5) Why was this not announced? We've been around the block a few times, and both of us know, that information like this leaks out to the “well-placed” – often larger institutions that then can take advantage of it. The last one to find out, is the small shareholder. Do you think that had there been a press release, the small shareholder would have kept buying in, while FBCO unloaded (or shorted)? Why not level the playing field? Why this middle of the night behavior?

That again, to me is BAD management.

And as to the whole reason for canceling – IMO, once they missed the obvious time to cancel, they should have stuck it out – they didn't have to make the decision at the worst possible time, in fact, a truly forward looking management, understands that there are occasions where it pays not to be penny wise and pound foolish.
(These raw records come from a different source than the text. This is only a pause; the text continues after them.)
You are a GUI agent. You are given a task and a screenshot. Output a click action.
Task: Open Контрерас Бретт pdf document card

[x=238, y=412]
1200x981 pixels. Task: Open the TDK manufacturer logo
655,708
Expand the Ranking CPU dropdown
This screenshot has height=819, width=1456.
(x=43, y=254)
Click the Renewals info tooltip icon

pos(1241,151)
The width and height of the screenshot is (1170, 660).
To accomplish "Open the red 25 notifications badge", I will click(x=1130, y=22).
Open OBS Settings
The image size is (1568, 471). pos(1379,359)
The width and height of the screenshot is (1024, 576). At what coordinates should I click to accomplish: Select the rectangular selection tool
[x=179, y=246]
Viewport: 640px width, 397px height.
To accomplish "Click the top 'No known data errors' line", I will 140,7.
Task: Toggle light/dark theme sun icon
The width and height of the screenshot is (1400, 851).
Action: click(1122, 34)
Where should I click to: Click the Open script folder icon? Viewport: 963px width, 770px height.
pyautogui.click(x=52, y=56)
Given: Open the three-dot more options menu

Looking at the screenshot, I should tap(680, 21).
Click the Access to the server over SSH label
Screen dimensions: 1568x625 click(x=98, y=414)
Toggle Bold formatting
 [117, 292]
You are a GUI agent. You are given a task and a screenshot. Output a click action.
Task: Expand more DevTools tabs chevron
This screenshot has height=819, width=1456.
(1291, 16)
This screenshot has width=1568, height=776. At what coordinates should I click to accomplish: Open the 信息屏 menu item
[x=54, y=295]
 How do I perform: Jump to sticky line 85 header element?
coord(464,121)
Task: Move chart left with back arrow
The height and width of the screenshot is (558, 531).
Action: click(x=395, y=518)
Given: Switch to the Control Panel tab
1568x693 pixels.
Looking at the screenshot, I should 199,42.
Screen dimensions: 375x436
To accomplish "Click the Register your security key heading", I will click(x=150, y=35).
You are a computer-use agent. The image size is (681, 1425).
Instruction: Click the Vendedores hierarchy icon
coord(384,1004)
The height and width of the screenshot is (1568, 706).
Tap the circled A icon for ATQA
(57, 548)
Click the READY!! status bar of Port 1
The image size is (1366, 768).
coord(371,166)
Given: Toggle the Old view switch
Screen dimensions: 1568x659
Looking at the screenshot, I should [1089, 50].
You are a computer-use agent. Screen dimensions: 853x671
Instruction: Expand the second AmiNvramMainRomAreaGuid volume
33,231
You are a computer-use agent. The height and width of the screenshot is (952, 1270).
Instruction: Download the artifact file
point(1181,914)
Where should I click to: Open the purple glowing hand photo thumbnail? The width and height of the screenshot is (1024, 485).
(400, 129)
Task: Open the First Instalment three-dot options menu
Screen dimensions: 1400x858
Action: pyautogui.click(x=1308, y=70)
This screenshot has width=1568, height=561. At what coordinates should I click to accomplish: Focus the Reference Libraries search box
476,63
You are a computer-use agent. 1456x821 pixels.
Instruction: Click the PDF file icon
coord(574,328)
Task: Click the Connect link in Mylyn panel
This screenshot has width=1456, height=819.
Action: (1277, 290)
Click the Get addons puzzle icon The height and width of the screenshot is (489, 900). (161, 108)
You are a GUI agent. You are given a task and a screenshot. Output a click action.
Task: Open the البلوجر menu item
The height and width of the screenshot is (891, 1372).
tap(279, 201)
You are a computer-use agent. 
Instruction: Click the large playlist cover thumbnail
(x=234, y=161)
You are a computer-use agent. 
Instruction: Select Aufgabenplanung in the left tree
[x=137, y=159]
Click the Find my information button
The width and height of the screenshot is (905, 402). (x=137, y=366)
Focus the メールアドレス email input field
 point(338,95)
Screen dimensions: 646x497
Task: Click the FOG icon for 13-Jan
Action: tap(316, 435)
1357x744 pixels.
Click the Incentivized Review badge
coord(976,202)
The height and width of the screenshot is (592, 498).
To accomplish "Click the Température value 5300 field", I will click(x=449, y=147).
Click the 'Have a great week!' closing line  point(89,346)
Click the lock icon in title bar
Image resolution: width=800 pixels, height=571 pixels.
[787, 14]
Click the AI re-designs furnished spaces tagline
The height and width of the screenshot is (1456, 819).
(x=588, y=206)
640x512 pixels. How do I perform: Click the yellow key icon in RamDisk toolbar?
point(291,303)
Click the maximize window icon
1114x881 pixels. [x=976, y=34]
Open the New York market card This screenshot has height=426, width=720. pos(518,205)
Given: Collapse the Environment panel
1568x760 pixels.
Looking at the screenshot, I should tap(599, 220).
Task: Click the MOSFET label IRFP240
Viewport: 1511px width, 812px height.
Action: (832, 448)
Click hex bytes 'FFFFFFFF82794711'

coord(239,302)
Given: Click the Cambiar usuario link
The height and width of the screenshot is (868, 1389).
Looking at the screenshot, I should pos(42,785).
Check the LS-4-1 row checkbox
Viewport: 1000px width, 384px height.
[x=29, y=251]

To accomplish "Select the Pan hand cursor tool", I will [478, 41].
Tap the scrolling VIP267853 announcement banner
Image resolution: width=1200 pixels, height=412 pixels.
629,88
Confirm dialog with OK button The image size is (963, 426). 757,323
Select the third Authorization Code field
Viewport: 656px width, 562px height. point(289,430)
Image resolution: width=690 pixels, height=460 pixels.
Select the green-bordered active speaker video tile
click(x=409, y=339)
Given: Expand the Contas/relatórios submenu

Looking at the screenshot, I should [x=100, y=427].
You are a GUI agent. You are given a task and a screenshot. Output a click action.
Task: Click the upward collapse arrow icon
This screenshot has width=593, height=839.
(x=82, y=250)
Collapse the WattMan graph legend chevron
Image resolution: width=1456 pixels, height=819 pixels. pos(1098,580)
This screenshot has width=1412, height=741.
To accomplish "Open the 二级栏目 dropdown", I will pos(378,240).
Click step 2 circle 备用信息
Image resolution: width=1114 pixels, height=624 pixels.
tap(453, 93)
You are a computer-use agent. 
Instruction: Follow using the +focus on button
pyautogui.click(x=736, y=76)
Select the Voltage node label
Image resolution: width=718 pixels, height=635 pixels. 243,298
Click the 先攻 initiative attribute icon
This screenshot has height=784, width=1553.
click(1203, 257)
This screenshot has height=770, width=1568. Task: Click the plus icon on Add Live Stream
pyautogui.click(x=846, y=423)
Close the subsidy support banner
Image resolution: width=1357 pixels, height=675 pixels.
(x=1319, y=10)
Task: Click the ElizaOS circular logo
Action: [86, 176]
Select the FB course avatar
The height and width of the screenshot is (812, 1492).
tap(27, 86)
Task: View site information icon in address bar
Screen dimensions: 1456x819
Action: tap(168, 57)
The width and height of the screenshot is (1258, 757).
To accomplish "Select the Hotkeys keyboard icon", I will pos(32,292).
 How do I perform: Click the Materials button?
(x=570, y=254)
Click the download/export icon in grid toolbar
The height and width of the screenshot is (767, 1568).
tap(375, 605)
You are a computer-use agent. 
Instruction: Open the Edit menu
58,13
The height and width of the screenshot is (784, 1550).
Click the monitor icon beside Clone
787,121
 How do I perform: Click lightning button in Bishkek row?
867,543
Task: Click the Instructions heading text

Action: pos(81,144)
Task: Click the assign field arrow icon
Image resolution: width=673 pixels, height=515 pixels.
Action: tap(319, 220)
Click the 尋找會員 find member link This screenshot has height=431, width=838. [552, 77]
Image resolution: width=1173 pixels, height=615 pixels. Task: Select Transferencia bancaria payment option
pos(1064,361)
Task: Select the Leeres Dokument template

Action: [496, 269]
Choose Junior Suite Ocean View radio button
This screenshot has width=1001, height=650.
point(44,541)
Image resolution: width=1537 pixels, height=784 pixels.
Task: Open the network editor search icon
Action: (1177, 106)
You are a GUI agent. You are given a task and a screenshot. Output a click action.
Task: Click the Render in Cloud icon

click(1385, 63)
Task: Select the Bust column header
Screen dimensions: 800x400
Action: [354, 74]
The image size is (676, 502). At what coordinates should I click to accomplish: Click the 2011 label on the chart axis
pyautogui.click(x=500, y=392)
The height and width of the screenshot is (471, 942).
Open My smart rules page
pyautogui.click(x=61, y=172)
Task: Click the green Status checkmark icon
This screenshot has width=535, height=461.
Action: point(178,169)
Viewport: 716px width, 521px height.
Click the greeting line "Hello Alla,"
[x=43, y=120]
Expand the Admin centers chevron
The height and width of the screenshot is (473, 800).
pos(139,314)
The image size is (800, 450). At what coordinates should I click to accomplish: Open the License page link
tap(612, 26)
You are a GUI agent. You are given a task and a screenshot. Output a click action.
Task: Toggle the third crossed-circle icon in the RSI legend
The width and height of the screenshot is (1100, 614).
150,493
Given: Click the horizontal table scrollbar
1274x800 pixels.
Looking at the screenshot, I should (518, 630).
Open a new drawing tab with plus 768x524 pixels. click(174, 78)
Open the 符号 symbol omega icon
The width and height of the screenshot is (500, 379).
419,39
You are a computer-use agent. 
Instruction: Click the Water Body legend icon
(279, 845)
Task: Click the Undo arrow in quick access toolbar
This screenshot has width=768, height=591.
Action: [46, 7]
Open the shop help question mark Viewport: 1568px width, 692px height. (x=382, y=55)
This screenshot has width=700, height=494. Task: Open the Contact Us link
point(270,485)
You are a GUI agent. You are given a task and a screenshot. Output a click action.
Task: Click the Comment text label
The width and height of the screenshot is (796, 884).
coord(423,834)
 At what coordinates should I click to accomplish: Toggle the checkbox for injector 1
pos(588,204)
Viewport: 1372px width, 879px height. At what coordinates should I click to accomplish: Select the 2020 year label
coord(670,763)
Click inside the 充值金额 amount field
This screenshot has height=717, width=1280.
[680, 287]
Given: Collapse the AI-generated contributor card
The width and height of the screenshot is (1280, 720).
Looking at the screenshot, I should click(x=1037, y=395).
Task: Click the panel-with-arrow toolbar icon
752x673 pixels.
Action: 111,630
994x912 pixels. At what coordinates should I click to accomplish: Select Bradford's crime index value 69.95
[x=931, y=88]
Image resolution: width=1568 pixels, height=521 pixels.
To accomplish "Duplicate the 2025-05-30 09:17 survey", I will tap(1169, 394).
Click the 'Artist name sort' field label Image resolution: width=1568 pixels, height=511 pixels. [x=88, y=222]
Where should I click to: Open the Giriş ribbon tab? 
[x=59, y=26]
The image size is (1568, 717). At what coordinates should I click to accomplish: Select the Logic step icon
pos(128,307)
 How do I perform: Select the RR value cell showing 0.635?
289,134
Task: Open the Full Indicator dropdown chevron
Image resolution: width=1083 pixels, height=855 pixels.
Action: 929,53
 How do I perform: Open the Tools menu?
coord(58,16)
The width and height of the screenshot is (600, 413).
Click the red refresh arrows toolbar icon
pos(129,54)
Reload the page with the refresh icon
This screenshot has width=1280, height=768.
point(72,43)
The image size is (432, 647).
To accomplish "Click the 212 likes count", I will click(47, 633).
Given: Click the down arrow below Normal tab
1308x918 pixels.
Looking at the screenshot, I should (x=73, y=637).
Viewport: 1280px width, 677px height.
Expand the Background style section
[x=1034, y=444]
Instead of buying that extra piece of machinery, it may make sense, to shore up investor confidence. Because wise management understands, that over the long term, investors who have confidence in management, confidence that management is extremely concerned about shareholder value, will be more stable investors, and the stock will tend to be less volatile – the MSFT way. It actually makes good BUSINESS sense - because with higher and more stable shares, you can use them to make acquisitions, issue debt and generally capitalize on the good shareprice – this is something that will pay off far better in the long term, than the quick buck approach of “the shareholder comes last, here we can use the capital to buy this nifty widget”. The ironic thing, is that you still could have bought that widget without canceling the program. There are other ways to access capital without hitting the shareholder when he/she is down. Unnecessary, callous, and SHORTSIGHTED. Not the highest caliber of management.

But regardless – EVEN IF, they had excellent reasons why they didn't want to find capital in some other way, then at least certainly they could have canceled at a more logical and better time. And having missed all of that, at least they could have announced it, instead of hanging the shareholder out to dry.

These are quite clearly management missteps. I am not in the mind of KP or anyone else, so I can only speculate on the motives. But the options are not pretty: either incompetence, or lack of concern, or the desire to fetch a higher price for their own shares which they could only sell during a certain time-frame.

Under such circumstances I cannot be a long-term investor in this company. Not because the company is not going to do well. I'm sure they will. Rather, that I don't believe they have the kind of concern for shareholder value and the kind of far sighted priorities, that management of companies I invest in for the long term, have. When I decide to stick it out for the long term, I can't be thinking to myself that at any moment they can pull a fast one in the middle of the night and not tell us. I cannot have even a fleeting suspicion that they are incompetent/callous/ or venal. Yet, I am quite convinced that the *best* case scenario here is: appalling incompetence in timing this cancellation, and more incompetence in not announcing it. Confidence in management must extend to their skills as preservers of shareholder value, not just nominal business execution – there are companies that have good profits, but poor price share, because management is not seen as concerned with shareholder value, or skillful in building it.

These are all obviously just my opinions, and everyone can come to their own conclusions. I simply wanted to give the grounds for my personal opinion.